Énoncé 1 = Remplacez "click action" par "tap action" dans la partie des enregistrements qui va de leur début jusqu'à la ligne contenant "point(355,314)" incluse, puis recopiez ce passage sans autre modification et sans les images.

───── Extrait du texte ─────

Question de Mme ROSSIGNOL Laurence (Oise - SOCR) publiée le 28/02/2019

Mme Laurence Rossignol attire l'attention de M. le ministre de l'agriculture et de l'alimentation sur la situation préoccupante de l'Office national des forêts (ONF) et l'industrialisation croissante des forêts publiques.

L'Office national des forêts traverse une période de crise économique et sociale profonde. Avec un cours du bois à la baisse depuis trente ans, l'ONF accumule les dettes. L'Office accuserait ainsi aujourd'hui un déficit de plus de 300 millions d'euros. Ces problèmes financiers ont été un temps compensés par des artifices tels que la vente du patrimoine immobilier de l'ONF. Cette stratégie de court terme permet de soulager une trésorerie annuelle mais fait perdre, sur un temps plus long, toute solvabilité de l'Office en capacité de remboursement.

Le contrat d'objectifs et de performance (COP) signé entre l'État et l'ONF pour la période 2016-2020 préconise que la récolte en forêt domaniale passe de 6,3 m3 en 2016 à 6,5 m3 en 2020. Les coupes rases – l'abattage de la totalité des arbres d'une parcelle - se multiplient malgré l'évidence de leurs conséquences néfastes sur la biodiversité et l'atteinte directe qu'elles portent à une gestion durable de nos forêts publiques.

─────

Énoncé 2 = Traduisez en anglais cette phrase de l'extrait sur l'Office national des forêts : « Avec un cours du bois à la baisse depuis trente ans, l'ONF accumule les dettes. »

───── Données de l'exercice ─────

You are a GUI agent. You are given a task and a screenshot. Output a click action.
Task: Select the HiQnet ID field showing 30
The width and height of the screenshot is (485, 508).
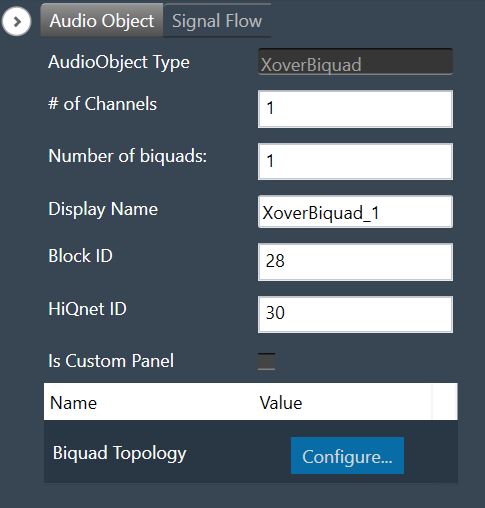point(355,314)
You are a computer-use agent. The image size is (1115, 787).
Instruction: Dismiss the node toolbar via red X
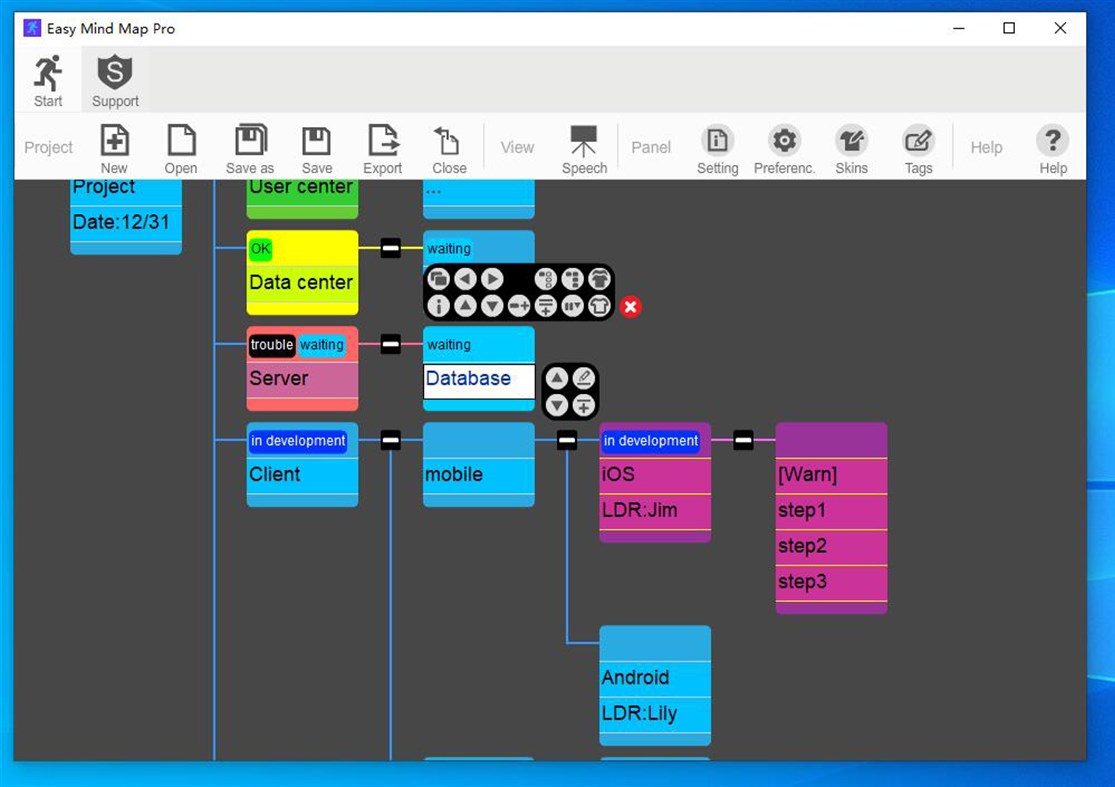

─────

Corrigé 1 =
You are a GUI agent. You are given a task and a screenshot. Output a tap action.
Task: Select the HiQnet ID field showing 30
The width and height of the screenshot is (485, 508).
point(355,314)

Corrigé 2 = With timber prices declining for thirty years, the ONF is piling up debt.